Now, they're celebrating the collection of Steven Gelston, and I am particularly attracted to how his curation is described:
Via press release:
ClampArt is pleased to present "Photographs from the Collection of Steven Gelston,” an exhibition of exclusively black-and-white prints of nearly all male figurative imagery collected over the past thirty-five years.
Steven Gelston grew up surrounded by art. His parents were intelligent and curious collectors who purchased works by largely living artists of their own generation still within attainable means. The collection came to include pieces by artists such as Josef Albers, Red Grooms, Philip Guston, Barnett Newman, Claes Oldenburg, and Larry Rivers, among many others. Gelston’s parents possessed strong aesthetic tastes and enjoyed researching the artists who caught their attention. Gelston’s mother led art tours for other women in the community through the museums and galleries of Manhattan. She also organized the annual art show in her town, which included works by often very well-established figures. Eventually she pursued her master’s degree in art education at New York University and went on to teach elementary school art classes.

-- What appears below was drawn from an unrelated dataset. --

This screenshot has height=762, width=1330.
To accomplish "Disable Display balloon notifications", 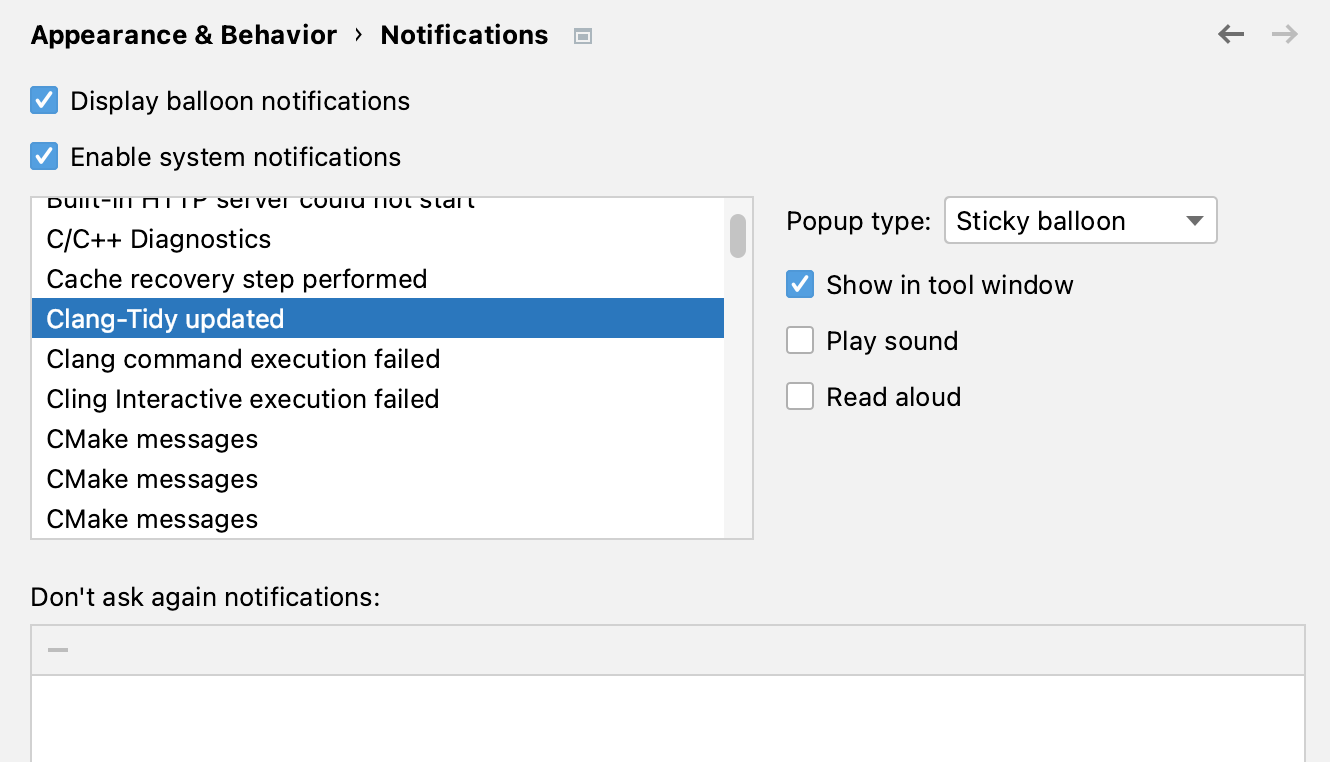I will [44, 100].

After retiring, she worked as a docent at the Whitney Museum of American Art.
Gelston’s family’s appreciation for art and artists rubbed off, and his first purchase of art for himself was an impressive, signed, limited-edition Claes Oldenberg print which he acquired while still an undergraduate at Case Western Reserve University in Cleveland, Ohio. The sophisticated and playful conceptual print graced the walls of his dormitory room.
Eventually Gelston began collecting WWI and WWII posters (combing his love for history), but his first acquisition of a photograph would not be until 1985 during a trip to Key West, Florida. There he acquired two prints by an artist named Chuck Pearson, and it was then that his passion was unleashed. Slowly and thoughtfully, Gelston began researching and buying photographs of primarily male subjects by living artists of the day. Not at all a trophy hunter going after the biggest and most recognizable names, Gelston instead followed his eye and purchased works to which he responded personally.
After years of assembling his collection of photographs, a friend pointed out the fact that the faces of all of the models were cropped out, turned away, or otherwise obscured. After that time with this in mind, Gelston knowingly acquired a photograph titled “Ivan Ivankov, Gymnast, Belarus” by the then up-and-coming artistic duo Anderson & Low, which pictures a shirtless athlete looking up at the lens of the artists’ camera with his arm reaching across just the lower half of his face.
I love that Gelston loves this type of pose. My novels have always used that type of image on their covers — see here for the original Boy Culture and Blind Items: A (Love) Story. My new editions of both will also keep the cover models' faces obscured.
The Gelston show opens January 9 at ClampArt, 247 W. 29th, Ground Floor, NYC.